Setelah kupikir-pikir, keikhlasan cuma akan terdokumentasi di lubuk kalbu penerima dan orang yang tak sengaja menyaksikannya, bukan pemberi. Pemberi yang ikhlas cenderung melupakan kebaikan yang telah dilakukan. Insan seperti ini tak ‘kan marah jika orang yang menerima pemberiannya akan membalas dengan keburukan. Sebab sejak awal memang tak melandasi kebaikannya dengan embel-embel apapun selain kesenangan melihat orang berbahagia dan kesusahan melihat sesamanya berduka.
Aku tak hendak menghambat pertumbuhan aplikasi Karma. Tak punya daya aku untuk melakukannya. Aku cuma tak sepakat jika kebaikan kita kepada sesama menjadi tampak pamrih, (Ingat, tampak pamrih) ketika terekam kamera dengan niat akan menjadikannya konten di platform Karma.
Cuma mampu khawatir, motivasi mengisi konten di platform Karma akan menjadikan para penggunanya lebih parah dari politisi.
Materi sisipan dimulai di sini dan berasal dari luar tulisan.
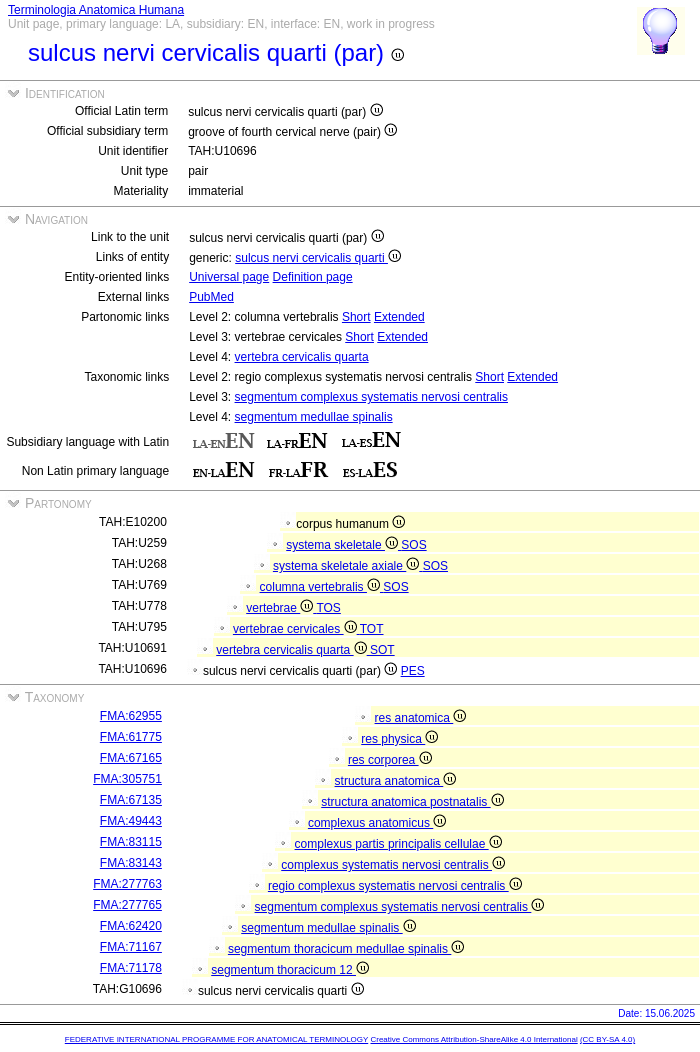 This screenshot has width=700, height=1052. Describe the element at coordinates (131, 800) in the screenshot. I see `FMA:67135` at that location.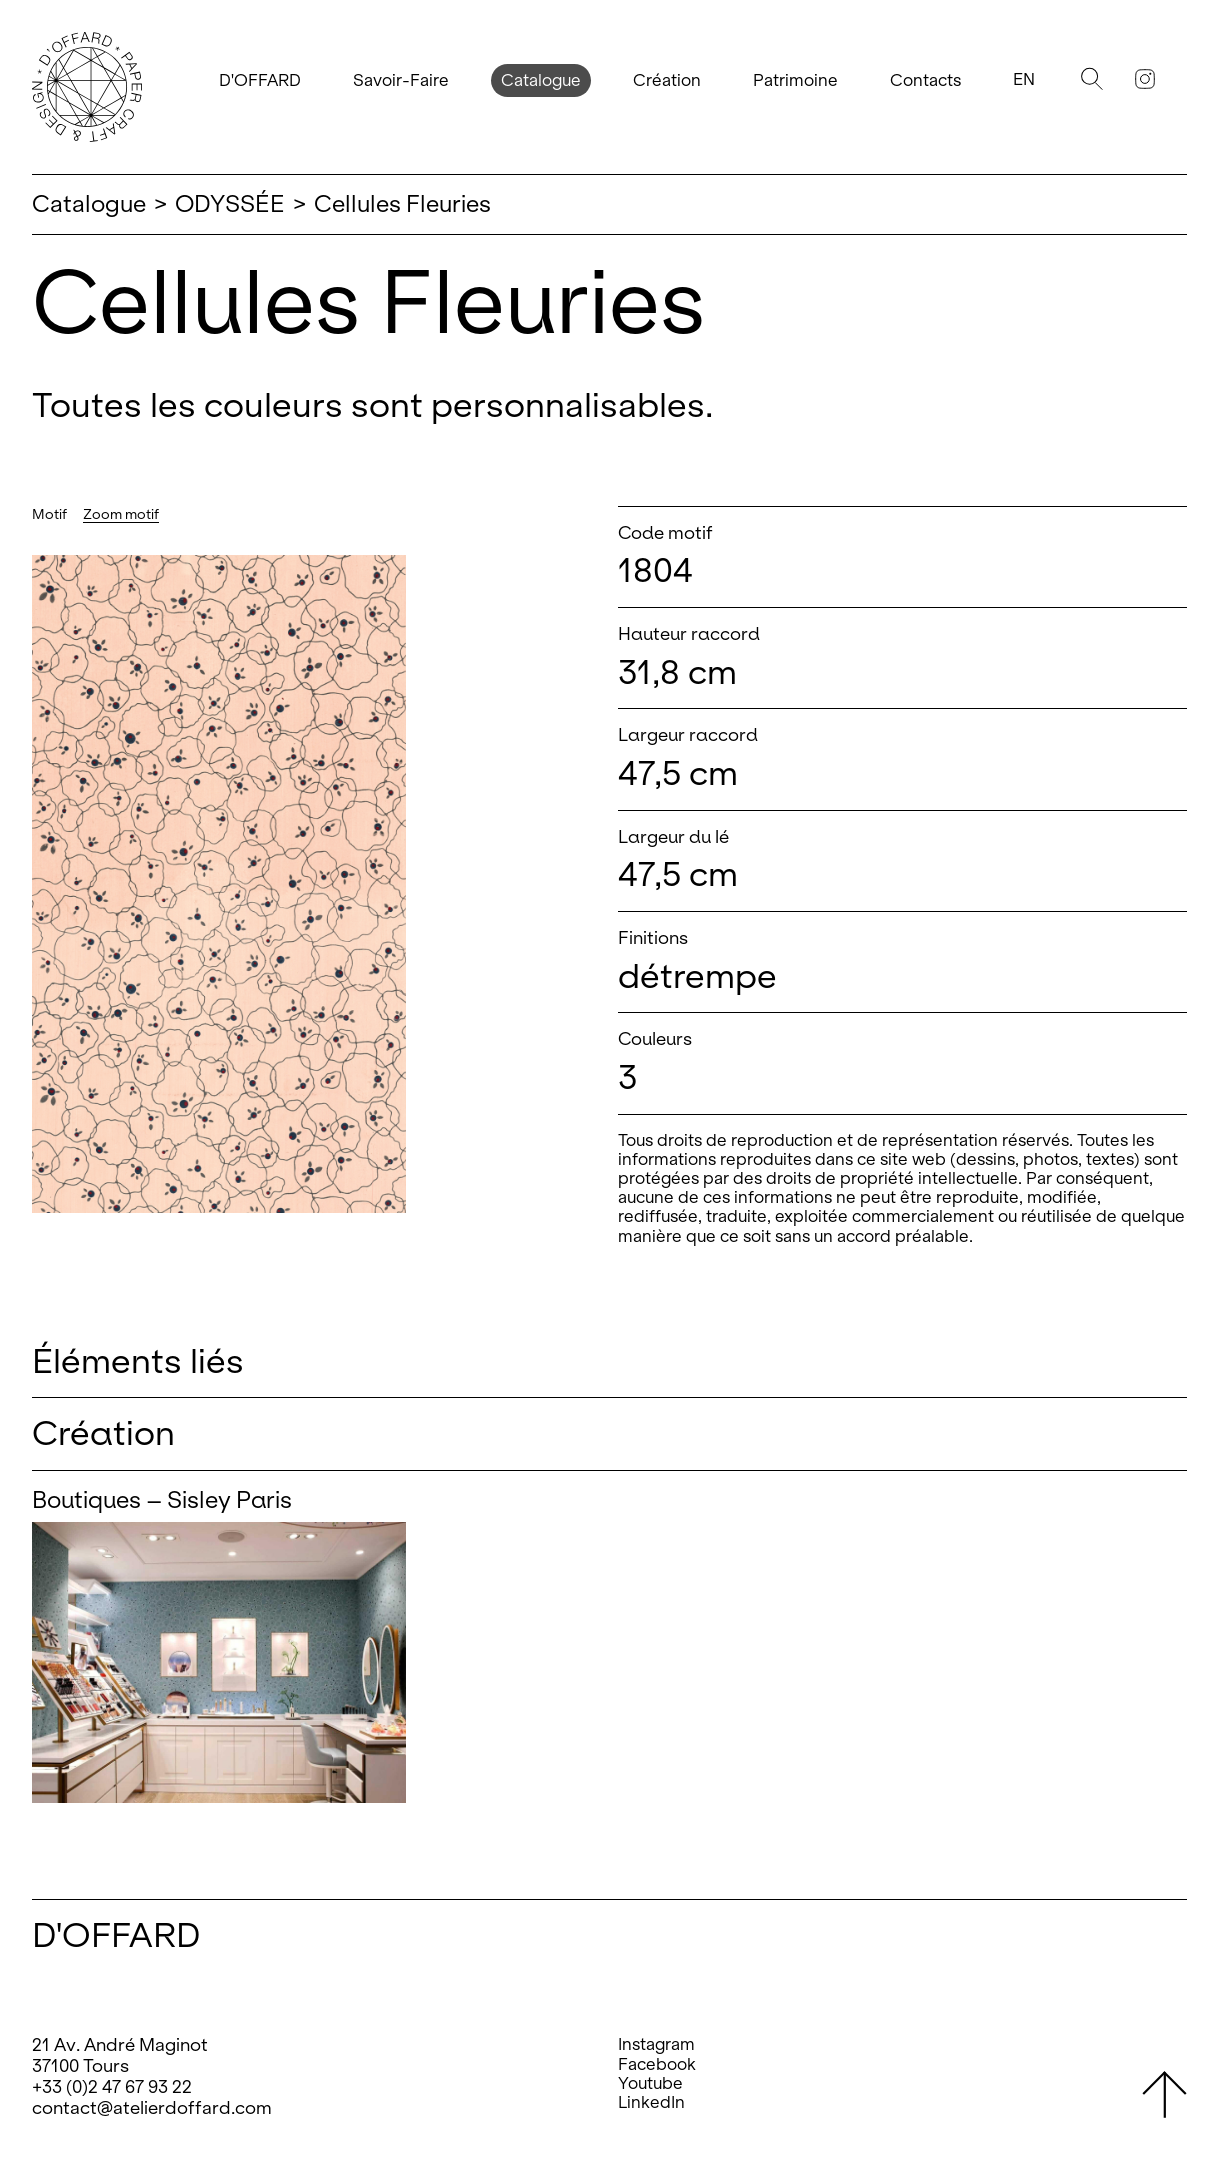 The width and height of the screenshot is (1219, 2182). What do you see at coordinates (651, 2102) in the screenshot?
I see `LinkedIn` at bounding box center [651, 2102].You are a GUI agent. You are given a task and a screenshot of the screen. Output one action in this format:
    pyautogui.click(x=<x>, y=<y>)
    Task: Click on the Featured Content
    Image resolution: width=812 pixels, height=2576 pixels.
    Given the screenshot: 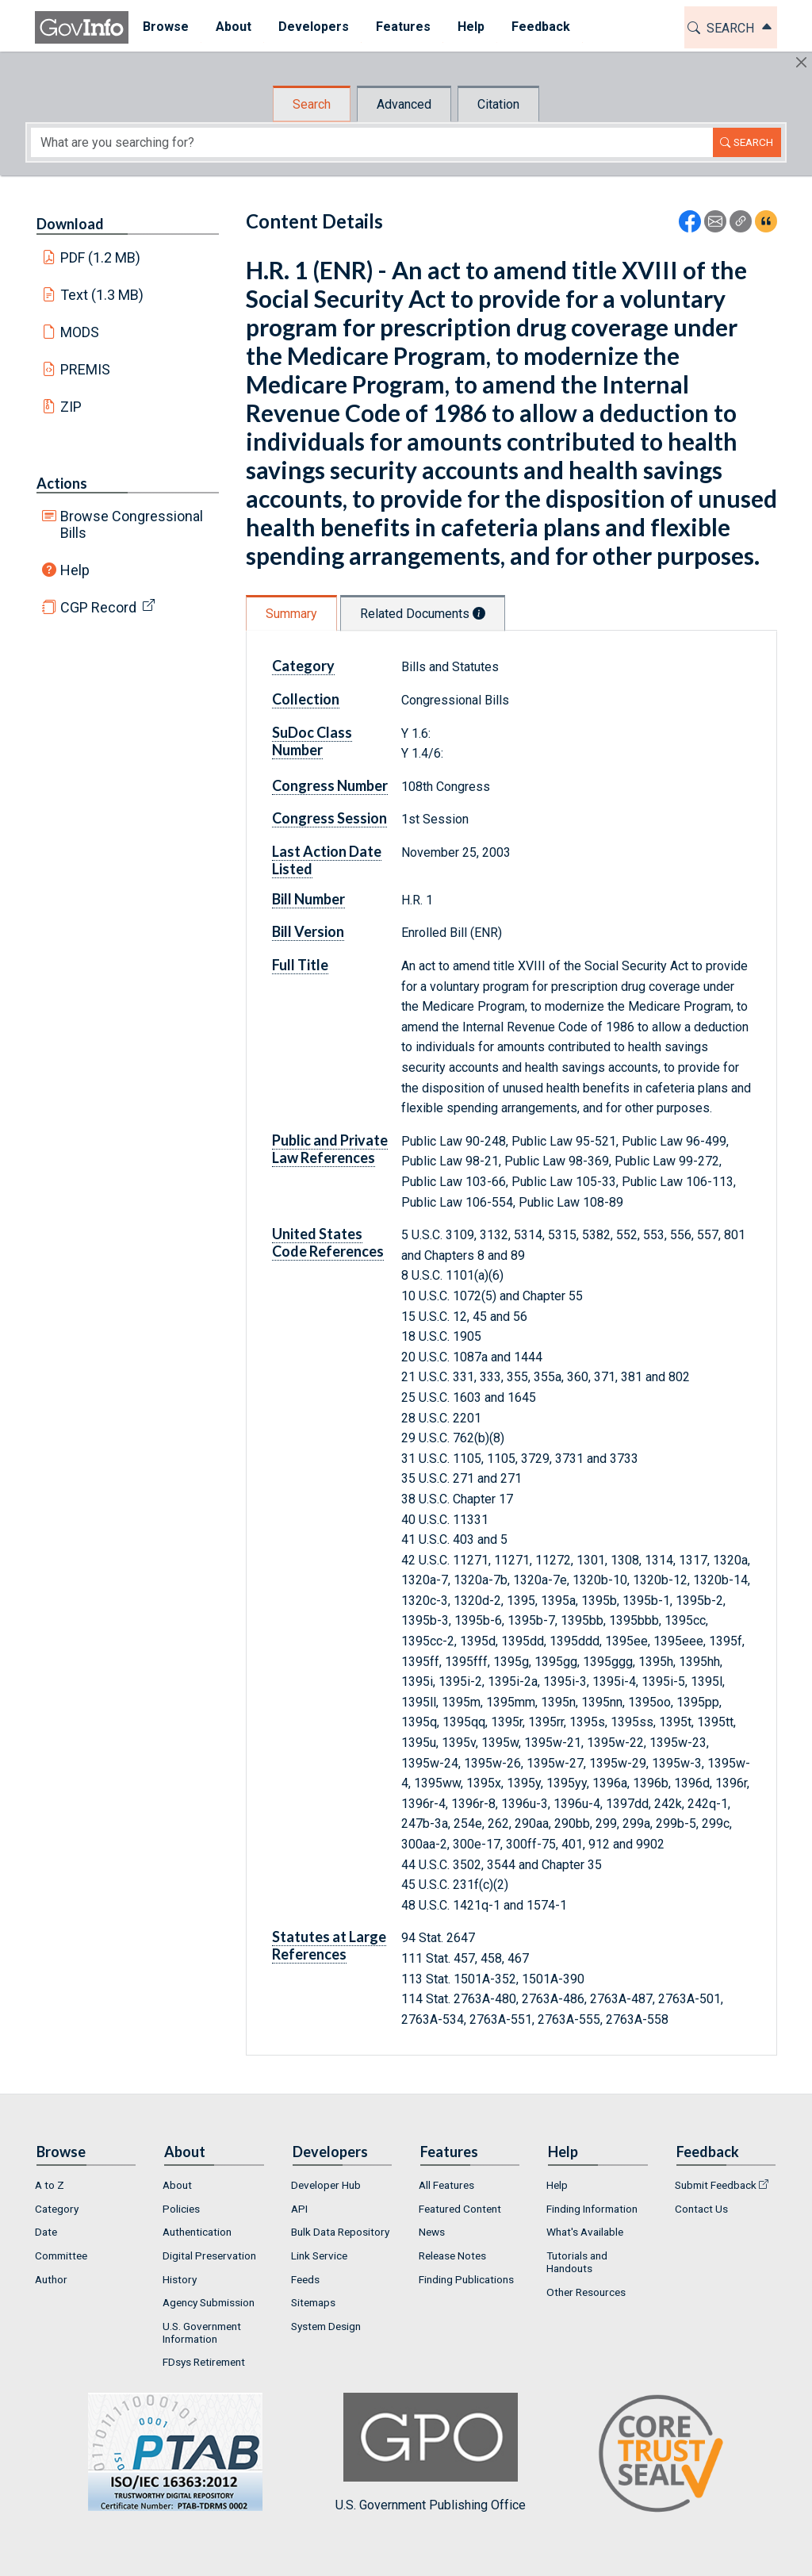 What is the action you would take?
    pyautogui.click(x=460, y=2208)
    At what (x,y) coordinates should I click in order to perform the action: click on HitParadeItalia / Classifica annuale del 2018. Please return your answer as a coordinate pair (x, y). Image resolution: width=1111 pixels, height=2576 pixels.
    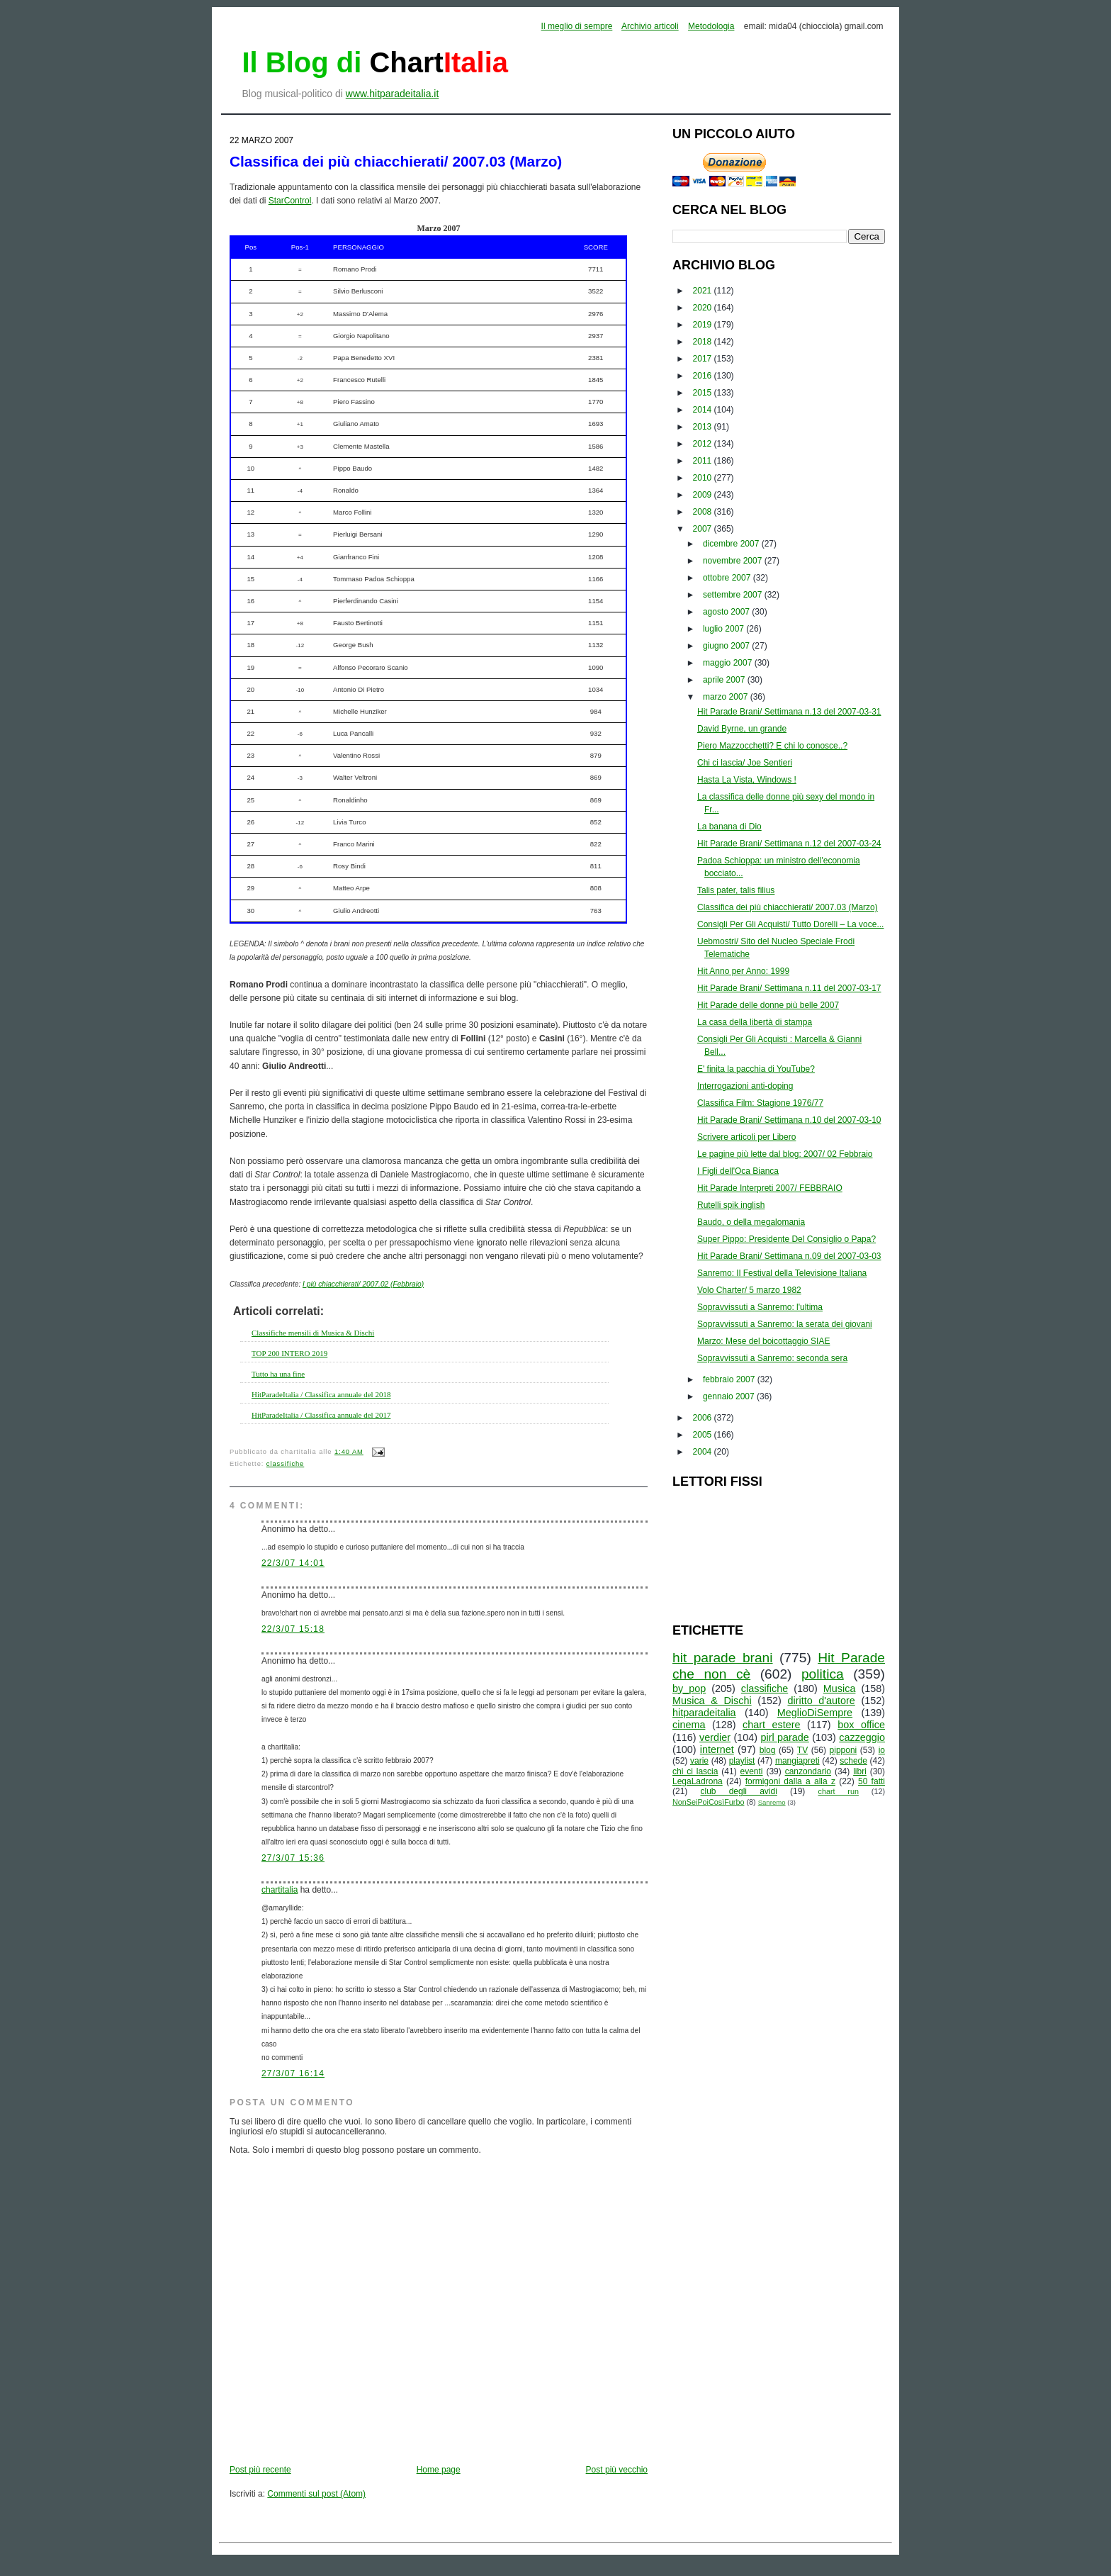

Mungkin para politisi cuma bersikap pamrih untuk memperoleh jabatan dengan menebar dan mempublikasi kebaikan. Sedangkan pengguna platform Karma akan melakukan kepamrihan sepanjang mereka ingin mempublikasi kebaikan di akun media sosialnya secara terstruktur, masif dan sistematis pula.